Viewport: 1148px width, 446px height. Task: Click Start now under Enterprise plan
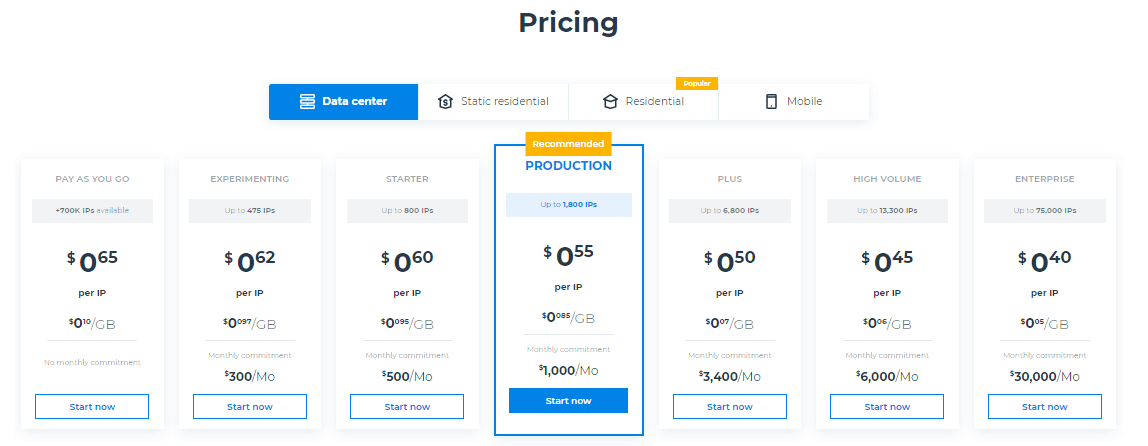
* * *
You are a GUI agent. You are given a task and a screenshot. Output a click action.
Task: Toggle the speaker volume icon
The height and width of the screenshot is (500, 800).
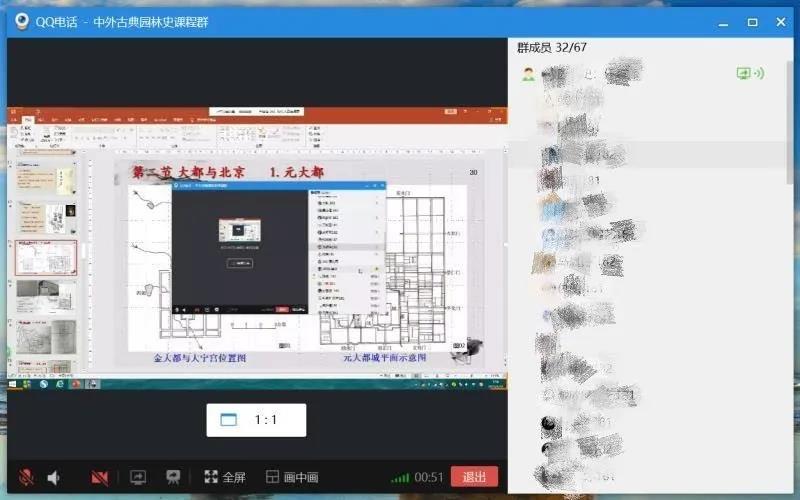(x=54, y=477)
...
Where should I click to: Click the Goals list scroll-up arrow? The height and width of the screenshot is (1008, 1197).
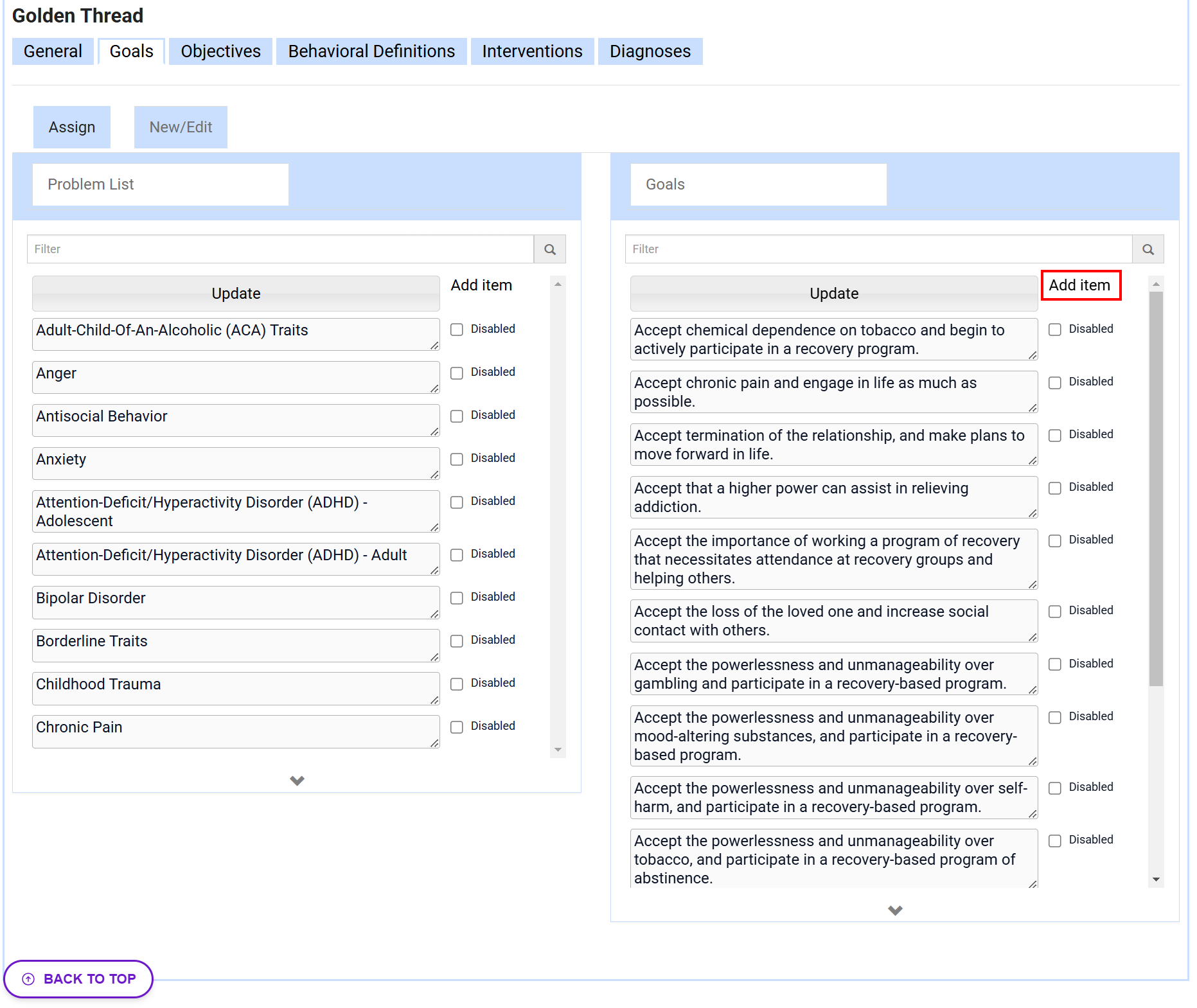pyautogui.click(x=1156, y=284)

TASK GOAL:
Could you rewrite the records from the line that has "You are a GUI" through the line that has "(x=54, y=477)", scaling every coordinate in the answers by 0.6 and rounding to whole numbers, with halves rounded up? Copy the requests unchanged, including the screenshot sizes they state, and leave the pictures out.

EXERCISE ANSWER:
You are a GUI agent. You are given a task and a screenshot. Output a click action.
Task: Toggle the speaker volume icon
The height and width of the screenshot is (500, 800).
(x=32, y=286)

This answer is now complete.